▽

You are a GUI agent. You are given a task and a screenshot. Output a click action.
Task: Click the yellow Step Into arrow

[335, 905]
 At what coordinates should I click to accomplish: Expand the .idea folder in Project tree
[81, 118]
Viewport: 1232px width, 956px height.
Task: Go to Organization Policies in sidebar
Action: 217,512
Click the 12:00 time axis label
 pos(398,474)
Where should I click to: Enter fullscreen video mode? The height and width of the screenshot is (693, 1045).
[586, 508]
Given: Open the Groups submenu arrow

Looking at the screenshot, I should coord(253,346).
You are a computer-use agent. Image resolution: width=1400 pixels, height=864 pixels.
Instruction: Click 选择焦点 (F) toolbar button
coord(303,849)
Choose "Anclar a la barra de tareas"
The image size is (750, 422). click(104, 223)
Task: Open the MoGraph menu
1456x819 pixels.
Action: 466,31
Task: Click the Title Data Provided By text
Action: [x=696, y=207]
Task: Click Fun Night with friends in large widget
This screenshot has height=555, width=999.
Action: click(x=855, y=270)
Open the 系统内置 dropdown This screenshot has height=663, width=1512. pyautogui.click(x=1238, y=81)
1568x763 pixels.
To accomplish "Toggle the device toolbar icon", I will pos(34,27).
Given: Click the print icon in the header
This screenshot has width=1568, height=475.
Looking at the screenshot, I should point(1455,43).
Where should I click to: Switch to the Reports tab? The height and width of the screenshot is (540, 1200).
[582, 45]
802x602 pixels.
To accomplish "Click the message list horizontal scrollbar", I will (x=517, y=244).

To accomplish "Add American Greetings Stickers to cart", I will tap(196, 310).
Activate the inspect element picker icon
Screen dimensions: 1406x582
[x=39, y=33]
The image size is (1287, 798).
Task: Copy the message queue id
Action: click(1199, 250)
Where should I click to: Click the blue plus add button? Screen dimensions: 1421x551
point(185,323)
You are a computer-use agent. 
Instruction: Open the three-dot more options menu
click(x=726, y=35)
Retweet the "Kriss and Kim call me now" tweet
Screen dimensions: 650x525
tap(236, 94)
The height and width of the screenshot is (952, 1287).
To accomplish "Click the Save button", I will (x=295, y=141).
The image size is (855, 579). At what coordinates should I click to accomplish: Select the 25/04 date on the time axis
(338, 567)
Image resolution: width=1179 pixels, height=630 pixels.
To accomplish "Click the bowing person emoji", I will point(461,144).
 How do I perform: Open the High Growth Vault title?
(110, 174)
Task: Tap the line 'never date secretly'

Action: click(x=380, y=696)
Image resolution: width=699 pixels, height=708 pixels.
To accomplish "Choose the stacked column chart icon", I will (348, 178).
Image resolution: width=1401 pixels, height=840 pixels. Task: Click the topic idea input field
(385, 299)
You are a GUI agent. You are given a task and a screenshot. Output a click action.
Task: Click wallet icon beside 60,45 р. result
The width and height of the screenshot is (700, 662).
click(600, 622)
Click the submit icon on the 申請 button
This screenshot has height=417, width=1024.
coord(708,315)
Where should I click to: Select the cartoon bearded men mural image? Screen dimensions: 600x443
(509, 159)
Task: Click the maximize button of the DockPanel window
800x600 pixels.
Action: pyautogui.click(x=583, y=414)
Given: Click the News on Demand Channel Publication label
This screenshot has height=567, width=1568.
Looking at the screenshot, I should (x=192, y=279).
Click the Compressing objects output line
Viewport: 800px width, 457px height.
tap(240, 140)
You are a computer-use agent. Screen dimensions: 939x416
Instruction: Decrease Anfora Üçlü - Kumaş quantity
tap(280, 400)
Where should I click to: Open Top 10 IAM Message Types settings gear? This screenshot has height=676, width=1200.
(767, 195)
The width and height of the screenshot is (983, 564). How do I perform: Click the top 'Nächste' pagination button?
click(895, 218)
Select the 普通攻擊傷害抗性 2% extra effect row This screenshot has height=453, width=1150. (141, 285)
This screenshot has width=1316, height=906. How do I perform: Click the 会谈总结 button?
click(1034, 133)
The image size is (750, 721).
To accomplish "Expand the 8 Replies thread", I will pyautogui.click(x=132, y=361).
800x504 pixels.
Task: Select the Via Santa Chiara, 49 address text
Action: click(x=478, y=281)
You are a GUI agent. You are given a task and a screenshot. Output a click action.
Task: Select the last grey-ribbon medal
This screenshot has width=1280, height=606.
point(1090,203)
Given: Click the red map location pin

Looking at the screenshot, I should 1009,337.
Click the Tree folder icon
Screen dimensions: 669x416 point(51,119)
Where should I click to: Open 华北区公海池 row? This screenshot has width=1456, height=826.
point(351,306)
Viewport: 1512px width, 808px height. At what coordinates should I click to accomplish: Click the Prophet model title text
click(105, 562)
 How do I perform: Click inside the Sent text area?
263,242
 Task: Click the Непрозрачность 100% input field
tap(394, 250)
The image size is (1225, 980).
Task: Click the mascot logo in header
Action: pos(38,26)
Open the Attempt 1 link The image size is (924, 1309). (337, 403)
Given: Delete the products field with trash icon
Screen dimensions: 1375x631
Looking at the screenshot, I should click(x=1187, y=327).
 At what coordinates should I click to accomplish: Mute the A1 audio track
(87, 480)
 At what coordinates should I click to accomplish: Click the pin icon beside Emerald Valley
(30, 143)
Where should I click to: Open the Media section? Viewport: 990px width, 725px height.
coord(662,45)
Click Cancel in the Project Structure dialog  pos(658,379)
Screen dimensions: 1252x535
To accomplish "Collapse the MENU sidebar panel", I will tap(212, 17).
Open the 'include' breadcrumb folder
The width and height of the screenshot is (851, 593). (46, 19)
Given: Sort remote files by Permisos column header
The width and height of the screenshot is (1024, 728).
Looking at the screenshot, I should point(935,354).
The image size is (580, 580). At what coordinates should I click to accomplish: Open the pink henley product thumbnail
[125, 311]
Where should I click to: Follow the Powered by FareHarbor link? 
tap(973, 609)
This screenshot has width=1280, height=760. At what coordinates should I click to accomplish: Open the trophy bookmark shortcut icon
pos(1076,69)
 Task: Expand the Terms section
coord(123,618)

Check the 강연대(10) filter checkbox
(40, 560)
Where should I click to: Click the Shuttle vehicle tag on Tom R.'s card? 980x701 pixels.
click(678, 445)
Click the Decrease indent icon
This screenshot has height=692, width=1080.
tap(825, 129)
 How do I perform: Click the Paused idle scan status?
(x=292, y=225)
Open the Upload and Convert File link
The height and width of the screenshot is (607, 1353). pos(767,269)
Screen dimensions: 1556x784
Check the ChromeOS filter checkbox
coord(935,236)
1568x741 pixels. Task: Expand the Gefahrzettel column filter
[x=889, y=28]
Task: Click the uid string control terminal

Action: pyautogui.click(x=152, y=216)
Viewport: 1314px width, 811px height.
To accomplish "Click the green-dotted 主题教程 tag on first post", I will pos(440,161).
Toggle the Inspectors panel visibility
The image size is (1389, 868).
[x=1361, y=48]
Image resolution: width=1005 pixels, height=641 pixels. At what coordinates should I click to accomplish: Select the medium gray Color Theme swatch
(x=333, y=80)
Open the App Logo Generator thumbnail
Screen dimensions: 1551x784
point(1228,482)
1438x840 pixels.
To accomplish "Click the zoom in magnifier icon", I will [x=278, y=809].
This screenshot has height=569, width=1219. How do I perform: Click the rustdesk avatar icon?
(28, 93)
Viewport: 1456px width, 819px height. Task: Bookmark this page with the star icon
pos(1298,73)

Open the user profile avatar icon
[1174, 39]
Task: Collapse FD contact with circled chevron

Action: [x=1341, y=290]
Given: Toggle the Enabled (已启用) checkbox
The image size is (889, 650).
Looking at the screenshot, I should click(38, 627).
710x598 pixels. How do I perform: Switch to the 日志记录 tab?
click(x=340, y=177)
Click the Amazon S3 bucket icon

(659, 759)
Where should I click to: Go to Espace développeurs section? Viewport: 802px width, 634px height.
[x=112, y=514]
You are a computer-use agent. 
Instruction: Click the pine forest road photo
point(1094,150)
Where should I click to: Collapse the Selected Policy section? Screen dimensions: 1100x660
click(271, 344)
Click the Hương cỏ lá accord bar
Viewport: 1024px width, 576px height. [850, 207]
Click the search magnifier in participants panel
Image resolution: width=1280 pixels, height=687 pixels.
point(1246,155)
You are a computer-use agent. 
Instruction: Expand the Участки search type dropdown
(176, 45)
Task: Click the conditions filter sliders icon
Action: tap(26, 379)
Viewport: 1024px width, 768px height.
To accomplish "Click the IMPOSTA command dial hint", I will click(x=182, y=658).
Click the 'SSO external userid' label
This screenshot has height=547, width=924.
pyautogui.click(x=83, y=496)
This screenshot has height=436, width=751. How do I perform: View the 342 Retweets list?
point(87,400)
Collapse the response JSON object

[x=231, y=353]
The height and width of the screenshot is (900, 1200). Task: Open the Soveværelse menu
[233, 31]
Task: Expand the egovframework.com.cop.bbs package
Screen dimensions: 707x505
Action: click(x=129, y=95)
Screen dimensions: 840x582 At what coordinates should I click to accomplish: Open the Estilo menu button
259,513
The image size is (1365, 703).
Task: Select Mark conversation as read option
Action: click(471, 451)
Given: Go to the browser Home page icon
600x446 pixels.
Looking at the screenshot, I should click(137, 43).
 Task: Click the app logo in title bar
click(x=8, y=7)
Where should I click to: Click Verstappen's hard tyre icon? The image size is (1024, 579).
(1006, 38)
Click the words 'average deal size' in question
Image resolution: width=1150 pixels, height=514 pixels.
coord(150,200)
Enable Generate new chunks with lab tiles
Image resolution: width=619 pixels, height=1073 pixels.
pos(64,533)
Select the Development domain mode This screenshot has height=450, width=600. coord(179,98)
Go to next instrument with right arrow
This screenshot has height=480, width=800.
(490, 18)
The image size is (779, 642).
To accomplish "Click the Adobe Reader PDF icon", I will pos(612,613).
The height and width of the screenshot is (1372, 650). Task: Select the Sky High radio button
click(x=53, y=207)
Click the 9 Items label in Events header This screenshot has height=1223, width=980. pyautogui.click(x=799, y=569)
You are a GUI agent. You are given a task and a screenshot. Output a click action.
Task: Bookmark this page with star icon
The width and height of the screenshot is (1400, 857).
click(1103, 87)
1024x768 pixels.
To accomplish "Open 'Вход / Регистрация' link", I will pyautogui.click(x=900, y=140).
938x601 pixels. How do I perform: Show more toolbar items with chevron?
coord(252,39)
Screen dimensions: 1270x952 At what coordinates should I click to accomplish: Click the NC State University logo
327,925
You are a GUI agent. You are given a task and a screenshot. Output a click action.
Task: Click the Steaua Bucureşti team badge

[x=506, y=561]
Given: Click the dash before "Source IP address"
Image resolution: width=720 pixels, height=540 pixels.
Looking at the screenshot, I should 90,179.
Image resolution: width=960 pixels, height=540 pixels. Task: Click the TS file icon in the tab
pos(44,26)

△

Rewrite the entries above as a numbered list, starting at the line that contains "Task: Click the maximize" and ending after the line that contains "point(351,306)". Skip blank lines.

# [Expected answer]
1. Task: Click the maximize button of the DockPanel window
2. 800x600 pixels.
3. Action: pyautogui.click(x=583, y=414)
4. Given: Click the News on Demand Channel Publication label
5. This screenshot has height=567, width=1568.
6. Looking at the screenshot, I should (x=192, y=279).
7. Click the Compressing objects output line
8. Viewport: 800px width, 457px height.
9. tap(240, 140)
10. You are a computer-use agent. Screen dimensions: 939x416
11. Instruction: Decrease Anfora Üçlü - Kumaş quantity
12. tap(280, 400)
13. Where should I click to: Open Top 10 IAM Message Types settings gear? This screenshot has height=676, width=1200.
14. (767, 195)
15. The width and height of the screenshot is (983, 564). How do I perform: Click the top 'Nächste' pagination button?
16. click(895, 218)
17. Select the 普通攻擊傷害抗性 2% extra effect row This screenshot has height=453, width=1150. (141, 285)
18. This screenshot has width=1316, height=906. How do I perform: Click the 会谈总结 button?
19. click(1034, 133)
20. The image size is (750, 721).
21. To accomplish "Expand the 8 Replies thread", I will pyautogui.click(x=132, y=361).
22. 800x504 pixels.
23. Task: Select the Via Santa Chiara, 49 address text
24. Action: click(x=478, y=281)
25. You are a GUI agent. You are given a task and a screenshot. Output a click action.
26. Task: Select the last grey-ribbon medal
27. This screenshot has width=1280, height=606.
28. point(1090,203)
29. Given: Click the red map location pin
30. Looking at the screenshot, I should 1009,337.
31. Click the Tree folder icon
32. Screen dimensions: 669x416 point(51,119)
33. Where should I click to: Open 华北区公海池 row? This screenshot has width=1456, height=826.
34. point(351,306)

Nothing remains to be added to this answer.